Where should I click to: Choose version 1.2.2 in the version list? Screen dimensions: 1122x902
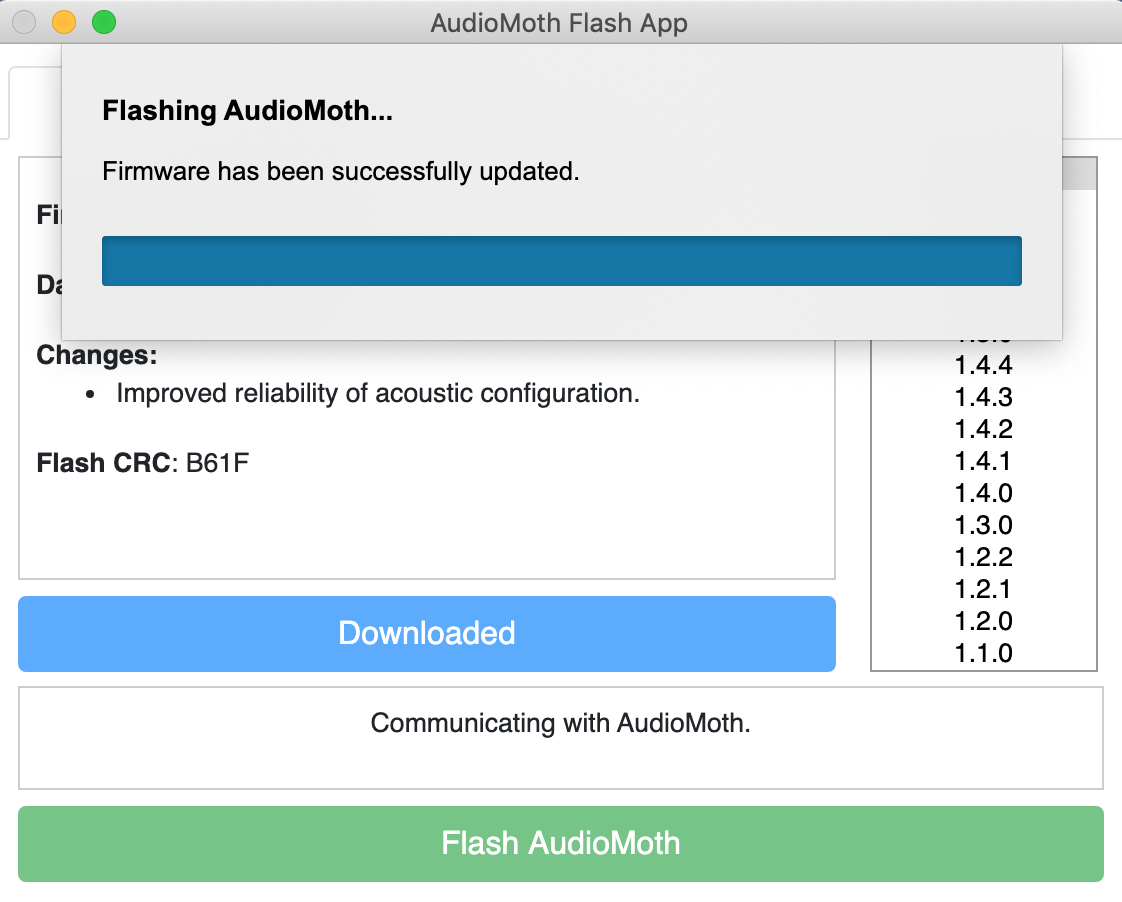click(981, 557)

● ● ●

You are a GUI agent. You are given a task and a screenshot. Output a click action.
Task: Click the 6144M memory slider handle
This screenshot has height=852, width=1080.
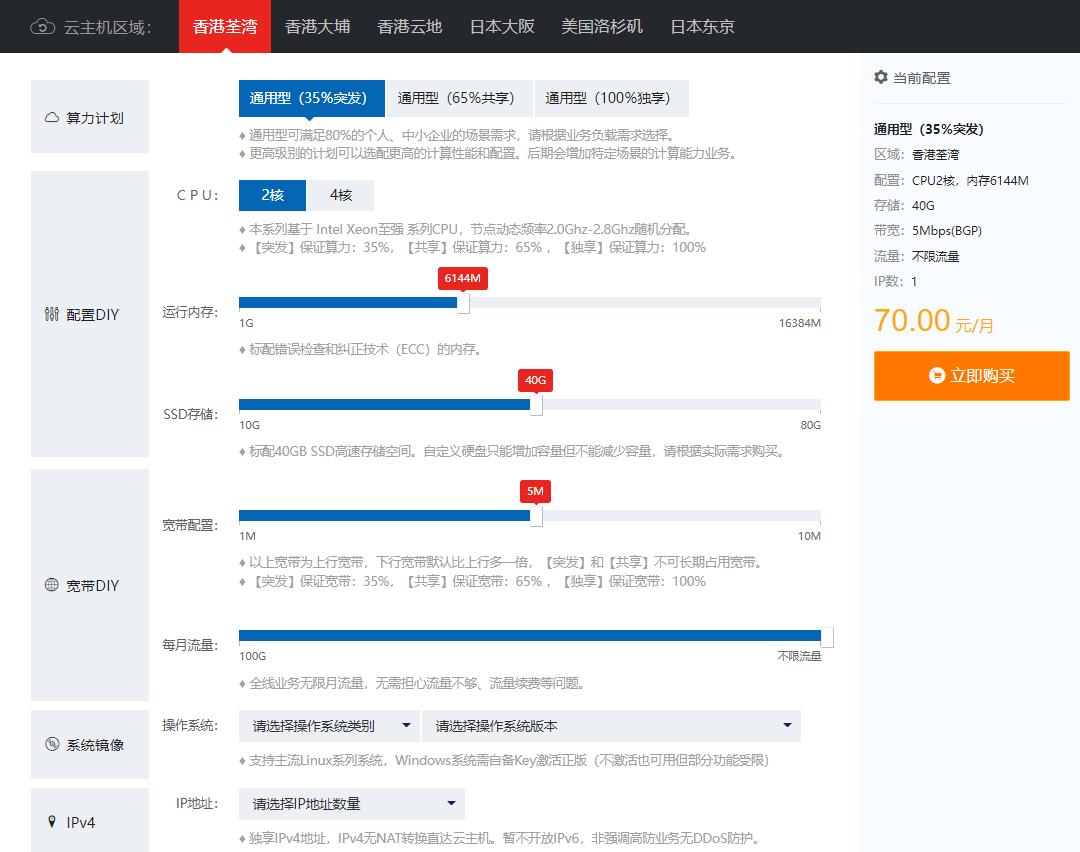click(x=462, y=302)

● ● ●

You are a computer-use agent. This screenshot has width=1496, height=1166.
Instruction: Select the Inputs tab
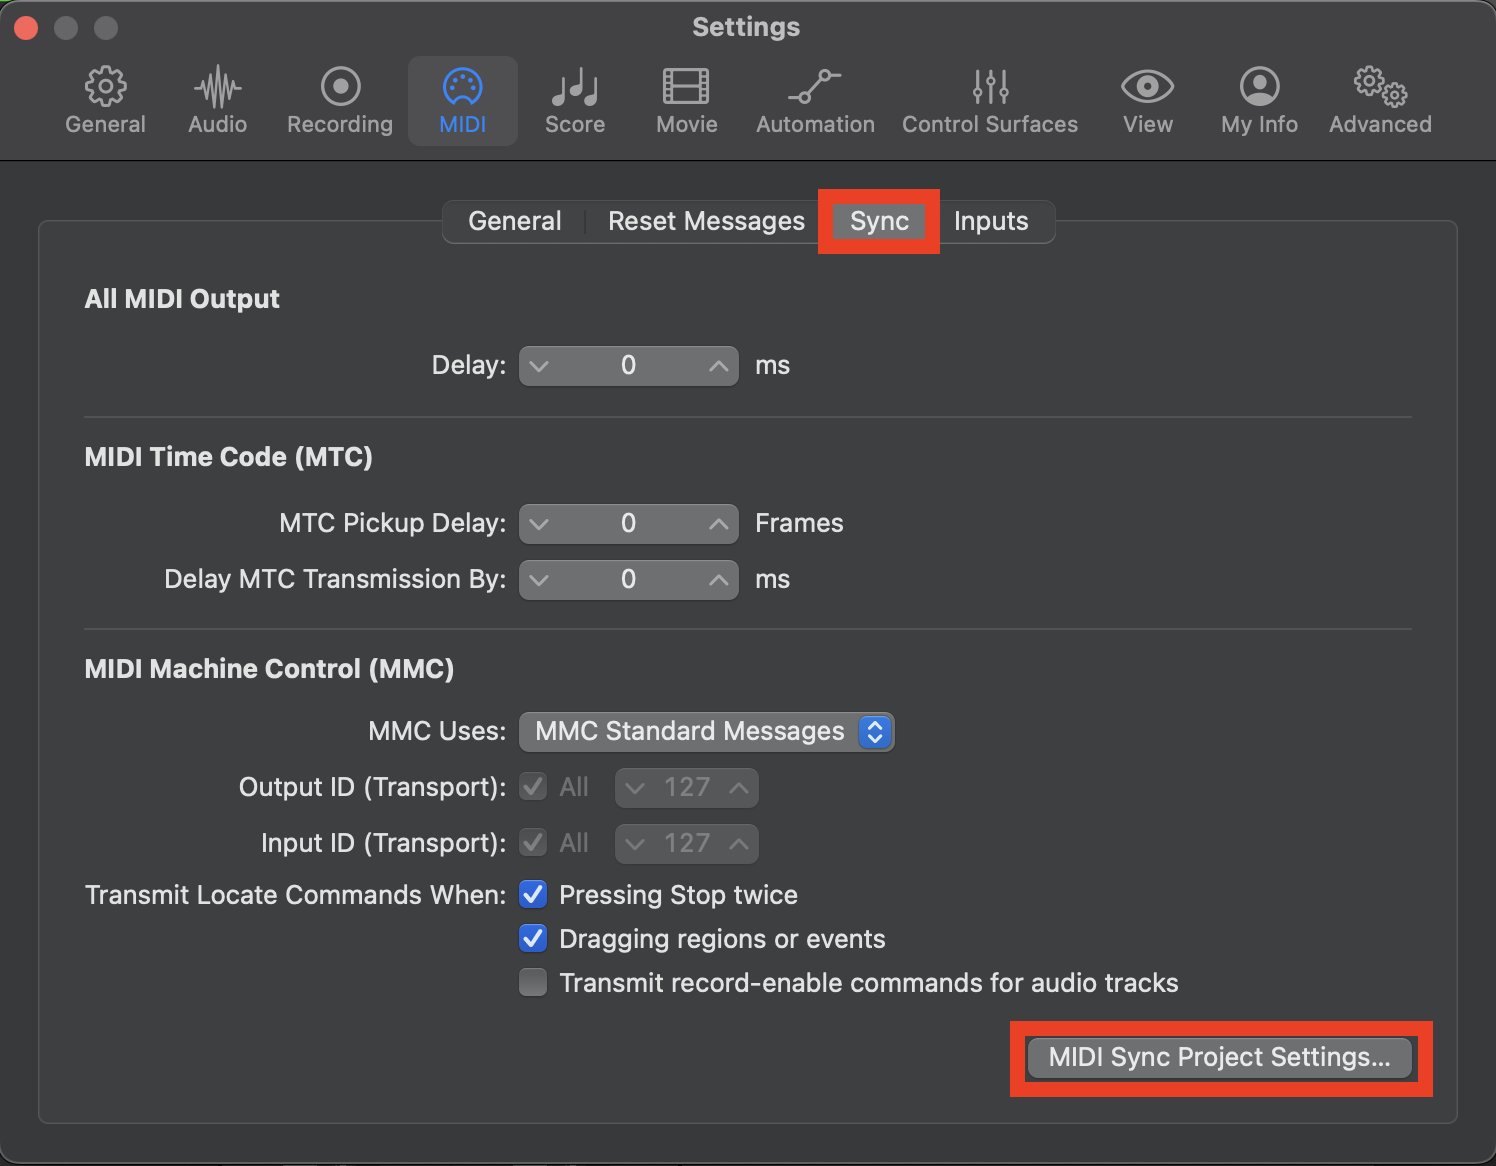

● ● ●

INSTRUCTIONS TO FOLLOW →
Go through the data above line by line, count those that contain the string "agent", and reply with the count only.

ANSWER SECTION →
2